Anyone thinking about these things is encouraged to read the thread
"[CODE4LIB] EZProxy changes / alternatives ?" in the archives of this list.
cheers
stuart
On 06/19/2014 05:28 AM, Andrew Anderson wrote:
EZproxy already handles HTTPS connections for HTTPS enabled services today, and
on modern hardware (i.e. since circa 2005), cryptographic processing far
surpasses the speed of most network connections, so I do not accept the “it’s
too heavy” argument against it supporting the HTTPS to HTTP functionality.

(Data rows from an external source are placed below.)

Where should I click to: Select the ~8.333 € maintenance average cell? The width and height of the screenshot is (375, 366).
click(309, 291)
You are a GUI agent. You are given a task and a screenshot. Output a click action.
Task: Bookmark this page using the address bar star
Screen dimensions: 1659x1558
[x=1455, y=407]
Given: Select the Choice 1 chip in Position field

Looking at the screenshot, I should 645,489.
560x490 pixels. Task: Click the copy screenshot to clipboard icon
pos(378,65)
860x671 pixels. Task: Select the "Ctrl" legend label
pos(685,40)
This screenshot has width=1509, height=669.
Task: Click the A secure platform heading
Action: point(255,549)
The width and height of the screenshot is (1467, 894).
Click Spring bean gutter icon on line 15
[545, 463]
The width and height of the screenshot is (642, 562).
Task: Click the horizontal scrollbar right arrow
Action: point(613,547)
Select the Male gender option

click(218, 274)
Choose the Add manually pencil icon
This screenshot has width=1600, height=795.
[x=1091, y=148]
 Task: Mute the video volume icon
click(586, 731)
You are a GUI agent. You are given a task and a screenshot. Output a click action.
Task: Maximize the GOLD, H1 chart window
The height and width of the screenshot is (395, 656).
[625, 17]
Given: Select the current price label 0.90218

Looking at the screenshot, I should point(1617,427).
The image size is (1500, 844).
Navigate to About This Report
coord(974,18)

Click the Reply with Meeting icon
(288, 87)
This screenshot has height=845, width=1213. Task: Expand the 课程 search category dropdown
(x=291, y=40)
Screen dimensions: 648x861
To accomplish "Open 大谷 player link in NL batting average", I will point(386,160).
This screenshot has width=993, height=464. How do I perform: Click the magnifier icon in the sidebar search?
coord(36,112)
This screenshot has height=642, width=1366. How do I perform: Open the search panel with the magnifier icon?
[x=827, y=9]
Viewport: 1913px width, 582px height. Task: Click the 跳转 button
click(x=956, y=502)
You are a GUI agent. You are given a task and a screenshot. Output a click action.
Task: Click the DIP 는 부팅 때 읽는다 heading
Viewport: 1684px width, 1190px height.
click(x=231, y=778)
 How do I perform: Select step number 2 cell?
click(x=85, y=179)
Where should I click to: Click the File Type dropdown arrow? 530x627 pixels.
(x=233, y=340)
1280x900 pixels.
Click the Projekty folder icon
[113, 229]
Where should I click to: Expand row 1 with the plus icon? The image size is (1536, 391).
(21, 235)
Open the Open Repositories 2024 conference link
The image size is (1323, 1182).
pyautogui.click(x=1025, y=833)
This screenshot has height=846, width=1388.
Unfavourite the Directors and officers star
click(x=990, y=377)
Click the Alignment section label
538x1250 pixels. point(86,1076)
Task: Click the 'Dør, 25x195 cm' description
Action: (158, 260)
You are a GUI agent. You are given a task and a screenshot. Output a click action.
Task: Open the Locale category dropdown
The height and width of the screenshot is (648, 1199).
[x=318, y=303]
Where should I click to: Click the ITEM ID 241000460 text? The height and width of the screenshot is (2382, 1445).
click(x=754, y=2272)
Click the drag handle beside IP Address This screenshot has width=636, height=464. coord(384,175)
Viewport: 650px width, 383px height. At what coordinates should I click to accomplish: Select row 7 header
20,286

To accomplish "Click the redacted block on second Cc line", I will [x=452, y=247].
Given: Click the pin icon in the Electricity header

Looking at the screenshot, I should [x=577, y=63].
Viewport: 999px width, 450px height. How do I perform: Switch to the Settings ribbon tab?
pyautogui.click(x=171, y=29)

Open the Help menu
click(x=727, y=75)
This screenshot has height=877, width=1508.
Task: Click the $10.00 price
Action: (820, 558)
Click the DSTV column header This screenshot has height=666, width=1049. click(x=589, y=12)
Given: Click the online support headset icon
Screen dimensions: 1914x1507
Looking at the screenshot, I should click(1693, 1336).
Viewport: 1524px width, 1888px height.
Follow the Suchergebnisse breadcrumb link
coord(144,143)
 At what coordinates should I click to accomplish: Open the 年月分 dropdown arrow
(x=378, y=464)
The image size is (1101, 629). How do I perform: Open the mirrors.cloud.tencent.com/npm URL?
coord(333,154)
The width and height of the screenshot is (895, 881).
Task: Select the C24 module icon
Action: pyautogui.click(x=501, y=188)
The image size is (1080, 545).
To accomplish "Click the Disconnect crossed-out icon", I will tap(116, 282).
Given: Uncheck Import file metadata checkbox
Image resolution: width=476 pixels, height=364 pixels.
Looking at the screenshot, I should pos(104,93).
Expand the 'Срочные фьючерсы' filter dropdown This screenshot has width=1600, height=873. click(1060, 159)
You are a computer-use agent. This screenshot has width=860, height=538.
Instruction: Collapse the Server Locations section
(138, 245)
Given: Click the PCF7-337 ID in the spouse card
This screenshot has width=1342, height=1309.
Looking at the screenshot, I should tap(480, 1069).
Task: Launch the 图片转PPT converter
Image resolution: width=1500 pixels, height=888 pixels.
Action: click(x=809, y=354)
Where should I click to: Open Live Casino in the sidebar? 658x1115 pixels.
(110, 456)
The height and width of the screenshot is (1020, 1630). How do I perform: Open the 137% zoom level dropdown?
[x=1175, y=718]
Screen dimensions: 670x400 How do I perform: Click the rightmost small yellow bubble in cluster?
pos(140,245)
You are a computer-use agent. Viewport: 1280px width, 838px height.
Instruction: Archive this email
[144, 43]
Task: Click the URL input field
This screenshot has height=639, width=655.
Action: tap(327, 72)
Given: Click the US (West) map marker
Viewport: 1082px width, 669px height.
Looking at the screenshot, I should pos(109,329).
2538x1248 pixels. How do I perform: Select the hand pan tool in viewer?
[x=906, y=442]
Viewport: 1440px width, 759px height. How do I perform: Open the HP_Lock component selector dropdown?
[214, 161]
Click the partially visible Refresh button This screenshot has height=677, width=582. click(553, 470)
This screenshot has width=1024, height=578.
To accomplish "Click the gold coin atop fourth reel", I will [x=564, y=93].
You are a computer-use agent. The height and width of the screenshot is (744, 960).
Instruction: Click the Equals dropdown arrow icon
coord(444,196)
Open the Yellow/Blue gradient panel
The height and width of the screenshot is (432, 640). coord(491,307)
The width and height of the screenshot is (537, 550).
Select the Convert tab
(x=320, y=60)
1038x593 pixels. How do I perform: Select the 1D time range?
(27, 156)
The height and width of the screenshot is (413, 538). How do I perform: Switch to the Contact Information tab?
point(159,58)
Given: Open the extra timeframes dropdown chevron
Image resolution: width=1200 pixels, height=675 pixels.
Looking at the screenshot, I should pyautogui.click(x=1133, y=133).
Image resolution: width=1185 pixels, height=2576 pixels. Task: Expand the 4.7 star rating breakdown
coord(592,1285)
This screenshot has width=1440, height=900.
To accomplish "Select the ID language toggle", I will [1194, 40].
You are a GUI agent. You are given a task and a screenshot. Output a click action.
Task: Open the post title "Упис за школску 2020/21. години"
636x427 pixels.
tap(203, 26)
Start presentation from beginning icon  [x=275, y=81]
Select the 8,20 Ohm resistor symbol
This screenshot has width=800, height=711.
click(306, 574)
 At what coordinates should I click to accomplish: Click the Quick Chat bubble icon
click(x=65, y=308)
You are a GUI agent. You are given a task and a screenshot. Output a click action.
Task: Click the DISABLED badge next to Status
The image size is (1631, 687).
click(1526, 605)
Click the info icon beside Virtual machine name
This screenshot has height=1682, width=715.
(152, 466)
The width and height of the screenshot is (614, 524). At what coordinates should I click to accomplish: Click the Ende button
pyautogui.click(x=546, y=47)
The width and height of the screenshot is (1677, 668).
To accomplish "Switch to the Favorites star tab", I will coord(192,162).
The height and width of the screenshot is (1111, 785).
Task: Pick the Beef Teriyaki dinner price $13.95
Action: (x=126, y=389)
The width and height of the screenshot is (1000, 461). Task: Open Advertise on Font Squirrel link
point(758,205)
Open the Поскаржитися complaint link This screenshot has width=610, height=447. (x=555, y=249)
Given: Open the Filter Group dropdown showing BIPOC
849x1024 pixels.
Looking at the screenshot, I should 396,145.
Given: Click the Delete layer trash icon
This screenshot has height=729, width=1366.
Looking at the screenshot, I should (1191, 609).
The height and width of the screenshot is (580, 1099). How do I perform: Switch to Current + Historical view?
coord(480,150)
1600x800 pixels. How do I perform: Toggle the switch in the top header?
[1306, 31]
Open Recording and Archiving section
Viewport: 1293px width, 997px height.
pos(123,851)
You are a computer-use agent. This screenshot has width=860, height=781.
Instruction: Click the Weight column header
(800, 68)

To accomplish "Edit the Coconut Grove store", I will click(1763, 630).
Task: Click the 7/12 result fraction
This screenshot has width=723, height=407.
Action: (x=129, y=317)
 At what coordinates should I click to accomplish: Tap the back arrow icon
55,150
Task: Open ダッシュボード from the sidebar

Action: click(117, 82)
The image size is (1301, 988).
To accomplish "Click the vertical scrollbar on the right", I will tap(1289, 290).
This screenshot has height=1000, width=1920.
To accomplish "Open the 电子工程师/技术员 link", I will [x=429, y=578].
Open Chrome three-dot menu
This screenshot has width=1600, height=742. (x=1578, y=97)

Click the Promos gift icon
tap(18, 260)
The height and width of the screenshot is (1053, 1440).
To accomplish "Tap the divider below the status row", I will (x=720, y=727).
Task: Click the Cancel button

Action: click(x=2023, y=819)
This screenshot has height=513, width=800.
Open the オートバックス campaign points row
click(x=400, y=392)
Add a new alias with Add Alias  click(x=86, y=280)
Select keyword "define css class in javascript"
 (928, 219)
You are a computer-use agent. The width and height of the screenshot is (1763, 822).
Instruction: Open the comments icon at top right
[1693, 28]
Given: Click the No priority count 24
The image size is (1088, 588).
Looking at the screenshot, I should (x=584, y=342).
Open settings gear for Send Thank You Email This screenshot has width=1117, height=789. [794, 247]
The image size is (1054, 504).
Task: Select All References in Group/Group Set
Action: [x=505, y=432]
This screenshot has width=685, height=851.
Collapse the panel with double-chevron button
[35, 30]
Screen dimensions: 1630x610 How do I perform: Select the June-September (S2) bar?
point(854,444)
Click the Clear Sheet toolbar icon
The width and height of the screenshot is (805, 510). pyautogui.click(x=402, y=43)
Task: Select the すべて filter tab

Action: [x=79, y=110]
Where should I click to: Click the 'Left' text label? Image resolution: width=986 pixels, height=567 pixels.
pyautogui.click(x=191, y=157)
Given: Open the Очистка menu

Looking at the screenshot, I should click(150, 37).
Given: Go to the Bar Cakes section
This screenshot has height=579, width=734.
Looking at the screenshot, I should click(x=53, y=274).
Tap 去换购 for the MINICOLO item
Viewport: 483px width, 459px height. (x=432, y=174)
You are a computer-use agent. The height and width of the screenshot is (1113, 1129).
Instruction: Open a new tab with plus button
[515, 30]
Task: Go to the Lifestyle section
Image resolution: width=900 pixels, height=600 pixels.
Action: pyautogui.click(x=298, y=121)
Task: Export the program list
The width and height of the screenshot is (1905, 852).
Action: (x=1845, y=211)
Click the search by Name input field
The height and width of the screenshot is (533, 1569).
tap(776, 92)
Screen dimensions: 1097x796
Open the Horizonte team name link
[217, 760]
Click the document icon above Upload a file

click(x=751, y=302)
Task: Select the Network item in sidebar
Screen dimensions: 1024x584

Even embedded systems with 500MHz CPUs can terminate SSL VPNs at over 100Mb/s
these days.
All I am saying is that the model where you expose HTTPS to the patron and
still continue to use HTTP for the vendor is not possible with EZproxy today,
and there is no technical reason why it could not do so, but rather a policy
decision. While HTTPS to HTTP translation would not completely solve the
entire point of the original posting, it would be a step in the right direction
until the rest of the world caught up.
As an aside, the lightweight nature of EZproxy seems to be becoming its
Achilles Heel these days, as modern web development methods seem to be pushing
the boundaries of its capabilities pretty hard. The stance that EZproxy only
supports what it understands is going to be a problem when vendors adopt
HTTP/2.0, SDCH encoding, web sockets, etc., just as AJAX caused issues
previously. Most vendor platforms are Java based, and once Jetty starts
supporting these features, the performance chasm between dumbed-down proxy
connections and direct connections is going to become even more significant
than it is today.